SUPPLIED MATERIAL —
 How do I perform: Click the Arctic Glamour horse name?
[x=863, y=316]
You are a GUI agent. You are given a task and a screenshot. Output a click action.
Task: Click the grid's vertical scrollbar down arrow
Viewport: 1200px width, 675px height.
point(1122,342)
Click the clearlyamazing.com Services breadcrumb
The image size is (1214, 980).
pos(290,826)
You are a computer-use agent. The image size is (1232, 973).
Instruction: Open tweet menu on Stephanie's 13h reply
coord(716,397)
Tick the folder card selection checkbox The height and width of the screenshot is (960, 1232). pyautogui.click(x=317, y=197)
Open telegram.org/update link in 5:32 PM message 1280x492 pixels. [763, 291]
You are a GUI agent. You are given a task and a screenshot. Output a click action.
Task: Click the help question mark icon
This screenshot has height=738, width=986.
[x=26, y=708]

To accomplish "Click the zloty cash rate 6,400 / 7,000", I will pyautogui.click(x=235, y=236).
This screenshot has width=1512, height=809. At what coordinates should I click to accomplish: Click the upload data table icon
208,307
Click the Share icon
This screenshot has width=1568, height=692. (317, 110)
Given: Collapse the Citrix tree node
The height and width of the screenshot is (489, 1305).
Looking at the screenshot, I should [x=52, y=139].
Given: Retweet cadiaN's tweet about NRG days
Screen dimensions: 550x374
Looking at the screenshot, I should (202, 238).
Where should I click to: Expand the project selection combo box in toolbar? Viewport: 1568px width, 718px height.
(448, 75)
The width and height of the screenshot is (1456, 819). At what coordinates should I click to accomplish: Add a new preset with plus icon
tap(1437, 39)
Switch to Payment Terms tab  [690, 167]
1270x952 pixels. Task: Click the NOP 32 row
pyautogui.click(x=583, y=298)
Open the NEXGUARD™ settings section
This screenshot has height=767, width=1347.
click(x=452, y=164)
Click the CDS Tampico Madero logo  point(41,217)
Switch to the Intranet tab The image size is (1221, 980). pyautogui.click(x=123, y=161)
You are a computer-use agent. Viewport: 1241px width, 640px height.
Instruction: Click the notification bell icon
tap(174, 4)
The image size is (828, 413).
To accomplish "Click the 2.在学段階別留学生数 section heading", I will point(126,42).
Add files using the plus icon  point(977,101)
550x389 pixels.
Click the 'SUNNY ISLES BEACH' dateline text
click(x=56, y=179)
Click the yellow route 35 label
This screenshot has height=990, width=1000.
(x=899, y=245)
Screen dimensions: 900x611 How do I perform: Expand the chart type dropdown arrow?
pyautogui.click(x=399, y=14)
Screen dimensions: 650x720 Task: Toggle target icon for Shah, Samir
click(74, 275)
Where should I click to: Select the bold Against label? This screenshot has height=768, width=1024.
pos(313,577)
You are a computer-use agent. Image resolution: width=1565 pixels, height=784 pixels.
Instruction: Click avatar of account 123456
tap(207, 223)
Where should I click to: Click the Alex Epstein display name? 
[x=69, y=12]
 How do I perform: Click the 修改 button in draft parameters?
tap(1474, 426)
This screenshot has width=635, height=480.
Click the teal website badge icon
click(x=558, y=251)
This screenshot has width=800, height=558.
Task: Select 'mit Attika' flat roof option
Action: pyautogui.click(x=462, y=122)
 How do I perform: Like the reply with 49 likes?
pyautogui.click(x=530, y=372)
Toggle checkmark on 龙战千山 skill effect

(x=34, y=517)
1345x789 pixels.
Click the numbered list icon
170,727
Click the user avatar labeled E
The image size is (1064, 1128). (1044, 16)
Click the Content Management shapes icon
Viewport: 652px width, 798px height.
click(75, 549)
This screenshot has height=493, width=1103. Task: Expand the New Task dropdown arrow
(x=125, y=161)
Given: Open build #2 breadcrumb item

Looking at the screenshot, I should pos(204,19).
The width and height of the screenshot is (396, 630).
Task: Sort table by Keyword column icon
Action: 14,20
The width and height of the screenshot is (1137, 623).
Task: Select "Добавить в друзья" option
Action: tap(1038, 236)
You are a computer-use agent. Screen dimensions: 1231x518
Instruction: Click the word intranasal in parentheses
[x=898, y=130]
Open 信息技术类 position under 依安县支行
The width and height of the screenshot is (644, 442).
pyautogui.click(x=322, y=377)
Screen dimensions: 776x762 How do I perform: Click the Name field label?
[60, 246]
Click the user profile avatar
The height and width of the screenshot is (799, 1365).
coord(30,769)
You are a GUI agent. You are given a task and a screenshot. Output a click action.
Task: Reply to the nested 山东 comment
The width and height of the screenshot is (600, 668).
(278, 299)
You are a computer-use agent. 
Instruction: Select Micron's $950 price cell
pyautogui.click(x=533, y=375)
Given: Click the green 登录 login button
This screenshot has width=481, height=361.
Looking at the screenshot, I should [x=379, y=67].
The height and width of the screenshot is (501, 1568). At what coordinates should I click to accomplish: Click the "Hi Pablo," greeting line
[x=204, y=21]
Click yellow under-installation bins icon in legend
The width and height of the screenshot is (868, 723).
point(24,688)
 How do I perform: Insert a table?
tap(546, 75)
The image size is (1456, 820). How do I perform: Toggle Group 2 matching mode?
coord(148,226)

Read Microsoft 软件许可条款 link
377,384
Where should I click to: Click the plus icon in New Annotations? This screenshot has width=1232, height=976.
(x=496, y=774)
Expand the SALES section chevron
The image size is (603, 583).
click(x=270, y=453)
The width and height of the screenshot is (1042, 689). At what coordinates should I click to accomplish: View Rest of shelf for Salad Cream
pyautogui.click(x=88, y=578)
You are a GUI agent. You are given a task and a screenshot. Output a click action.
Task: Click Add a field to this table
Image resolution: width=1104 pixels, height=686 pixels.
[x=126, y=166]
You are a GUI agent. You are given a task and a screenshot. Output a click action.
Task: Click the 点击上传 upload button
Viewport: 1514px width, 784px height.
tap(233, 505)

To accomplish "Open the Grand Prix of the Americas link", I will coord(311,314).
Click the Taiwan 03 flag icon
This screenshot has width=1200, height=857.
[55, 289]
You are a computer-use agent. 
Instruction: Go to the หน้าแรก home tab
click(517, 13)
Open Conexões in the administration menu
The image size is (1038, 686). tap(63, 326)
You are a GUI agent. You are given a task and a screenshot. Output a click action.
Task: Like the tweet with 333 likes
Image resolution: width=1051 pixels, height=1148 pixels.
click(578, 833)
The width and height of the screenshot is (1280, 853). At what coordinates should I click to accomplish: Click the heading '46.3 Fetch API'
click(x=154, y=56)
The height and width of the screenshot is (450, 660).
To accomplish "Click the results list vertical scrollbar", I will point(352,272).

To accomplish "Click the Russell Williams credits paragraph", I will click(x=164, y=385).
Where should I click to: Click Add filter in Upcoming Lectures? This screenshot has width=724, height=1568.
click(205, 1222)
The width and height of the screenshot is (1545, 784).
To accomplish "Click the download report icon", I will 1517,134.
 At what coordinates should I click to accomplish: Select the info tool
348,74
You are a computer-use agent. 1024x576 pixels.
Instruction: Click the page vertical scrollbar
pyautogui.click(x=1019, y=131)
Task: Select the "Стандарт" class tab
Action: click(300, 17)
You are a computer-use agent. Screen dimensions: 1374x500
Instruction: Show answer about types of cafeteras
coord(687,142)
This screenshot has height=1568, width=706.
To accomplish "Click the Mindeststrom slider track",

GOAL —
Can you write out every one of the records above, unchanged?

SOLUTION TO THIS EXERCISE —
 How do I perform: Click the Arctic Glamour horse name?
[x=863, y=316]
You are a GUI agent. You are given a task and a screenshot. Output a click action.
Task: Click the grid's vertical scrollbar down arrow
Viewport: 1200px width, 675px height.
point(1122,342)
Click the clearlyamazing.com Services breadcrumb
The image size is (1214, 980).
pos(290,826)
You are a computer-use agent. The image size is (1232, 973).
Instruction: Open tweet menu on Stephanie's 13h reply
coord(716,397)
Tick the folder card selection checkbox The height and width of the screenshot is (960, 1232). pyautogui.click(x=317, y=197)
Open telegram.org/update link in 5:32 PM message 1280x492 pixels. [763, 291]
You are a GUI agent. You are given a task and a screenshot. Output a click action.
Task: Click the help question mark icon
This screenshot has height=738, width=986.
[x=26, y=708]

To accomplish "Click the zloty cash rate 6,400 / 7,000", I will pyautogui.click(x=235, y=236).
This screenshot has width=1512, height=809. At what coordinates should I click to accomplish: Click the upload data table icon
208,307
Click the Share icon
This screenshot has width=1568, height=692. (317, 110)
Given: Collapse the Citrix tree node
The height and width of the screenshot is (489, 1305).
Looking at the screenshot, I should [x=52, y=139].
Given: Retweet cadiaN's tweet about NRG days
Screen dimensions: 550x374
Looking at the screenshot, I should (202, 238).
Where should I click to: Expand the project selection combo box in toolbar? Viewport: 1568px width, 718px height.
(448, 75)
The width and height of the screenshot is (1456, 819). At what coordinates should I click to accomplish: Add a new preset with plus icon
tap(1437, 39)
Switch to Payment Terms tab  [690, 167]
1270x952 pixels. Task: Click the NOP 32 row
pyautogui.click(x=583, y=298)
Open the NEXGUARD™ settings section
This screenshot has height=767, width=1347.
click(x=452, y=164)
Click the CDS Tampico Madero logo  point(41,217)
Switch to the Intranet tab The image size is (1221, 980). pyautogui.click(x=123, y=161)
You are a computer-use agent. Viewport: 1241px width, 640px height.
Instruction: Click the notification bell icon
tap(174, 4)
The image size is (828, 413).
To accomplish "Click the 2.在学段階別留学生数 section heading", I will point(126,42).
Add files using the plus icon  point(977,101)
550x389 pixels.
Click the 'SUNNY ISLES BEACH' dateline text
click(x=56, y=179)
Click the yellow route 35 label
This screenshot has height=990, width=1000.
(x=899, y=245)
Screen dimensions: 900x611 How do I perform: Expand the chart type dropdown arrow?
pyautogui.click(x=399, y=14)
Screen dimensions: 650x720 Task: Toggle target icon for Shah, Samir
click(74, 275)
Where should I click to: Select the bold Against label? This screenshot has height=768, width=1024.
pos(313,577)
You are a computer-use agent. Image resolution: width=1565 pixels, height=784 pixels.
Instruction: Click avatar of account 123456
tap(207, 223)
Where should I click to: Click the Alex Epstein display name? 
[x=69, y=12]
 How do I perform: Click the 修改 button in draft parameters?
tap(1474, 426)
This screenshot has width=635, height=480.
Click the teal website badge icon
click(x=558, y=251)
This screenshot has width=800, height=558.
Task: Select 'mit Attika' flat roof option
Action: pyautogui.click(x=462, y=122)
 How do I perform: Like the reply with 49 likes?
pyautogui.click(x=530, y=372)
Toggle checkmark on 龙战千山 skill effect

(x=34, y=517)
1345x789 pixels.
Click the numbered list icon
170,727
Click the user avatar labeled E
The image size is (1064, 1128). (1044, 16)
Click the Content Management shapes icon
Viewport: 652px width, 798px height.
click(75, 549)
This screenshot has height=493, width=1103. Task: Expand the New Task dropdown arrow
(x=125, y=161)
Given: Open build #2 breadcrumb item

Looking at the screenshot, I should pos(204,19).
The width and height of the screenshot is (396, 630).
Task: Sort table by Keyword column icon
Action: 14,20
The width and height of the screenshot is (1137, 623).
Task: Select "Добавить в друзья" option
Action: tap(1038, 236)
You are a computer-use agent. Screen dimensions: 1231x518
Instruction: Click the word intranasal in parentheses
[x=898, y=130]
Open 信息技术类 position under 依安县支行
The width and height of the screenshot is (644, 442).
pyautogui.click(x=322, y=377)
Screen dimensions: 776x762 How do I perform: Click the Name field label?
[60, 246]
Click the user profile avatar
The height and width of the screenshot is (799, 1365).
coord(30,769)
You are a GUI agent. You are given a task and a screenshot. Output a click action.
Task: Reply to the nested 山东 comment
The width and height of the screenshot is (600, 668).
(278, 299)
You are a computer-use agent. 
Instruction: Select Micron's $950 price cell
pyautogui.click(x=533, y=375)
Given: Click the green 登录 login button
This screenshot has width=481, height=361.
Looking at the screenshot, I should [x=379, y=67].
The height and width of the screenshot is (501, 1568). At what coordinates should I click to accomplish: Click the "Hi Pablo," greeting line
[x=204, y=21]
Click yellow under-installation bins icon in legend
The width and height of the screenshot is (868, 723).
point(24,688)
 How do I perform: Insert a table?
tap(546, 75)
The image size is (1456, 820). How do I perform: Toggle Group 2 matching mode?
coord(148,226)

Read Microsoft 软件许可条款 link
377,384
Where should I click to: Click the plus icon in New Annotations? This screenshot has width=1232, height=976.
(x=496, y=774)
Expand the SALES section chevron
The image size is (603, 583).
click(x=270, y=453)
The width and height of the screenshot is (1042, 689). At what coordinates should I click to accomplish: View Rest of shelf for Salad Cream
pyautogui.click(x=88, y=578)
You are a GUI agent. You are given a task and a screenshot. Output a click action.
Task: Click Add a field to this table
Image resolution: width=1104 pixels, height=686 pixels.
[x=126, y=166]
You are a GUI agent. You are given a task and a screenshot. Output a click action.
Task: Click the 点击上传 upload button
Viewport: 1514px width, 784px height.
tap(233, 505)

To accomplish "Open the Grand Prix of the Americas link", I will coord(311,314).
Click the Taiwan 03 flag icon
This screenshot has width=1200, height=857.
[55, 289]
You are a computer-use agent. 
Instruction: Go to the หน้าแรก home tab
click(517, 13)
Open Conexões in the administration menu
The image size is (1038, 686). tap(63, 326)
You are a GUI agent. You are given a task and a screenshot. Output a click action.
Task: Like the tweet with 333 likes
Image resolution: width=1051 pixels, height=1148 pixels.
click(578, 833)
The width and height of the screenshot is (1280, 853). At what coordinates should I click to accomplish: Click the heading '46.3 Fetch API'
click(x=154, y=56)
The height and width of the screenshot is (450, 660).
To accomplish "Click the results list vertical scrollbar", I will point(352,272).

To accomplish "Click the Russell Williams credits paragraph", I will click(x=164, y=385).
Where should I click to: Click Add filter in Upcoming Lectures? This screenshot has width=724, height=1568.
click(205, 1222)
The width and height of the screenshot is (1545, 784).
To accomplish "Click the download report icon", I will 1517,134.
 At what coordinates should I click to accomplish: Select the info tool
348,74
You are a computer-use agent. 1024x576 pixels.
Instruction: Click the page vertical scrollbar
pyautogui.click(x=1019, y=131)
Task: Select the "Стандарт" class tab
Action: click(300, 17)
You are a computer-use agent. Screen dimensions: 1374x500
Instruction: Show answer about types of cafeteras
coord(687,142)
This screenshot has height=1568, width=706.
To accomplish "Click the Mindeststrom slider track",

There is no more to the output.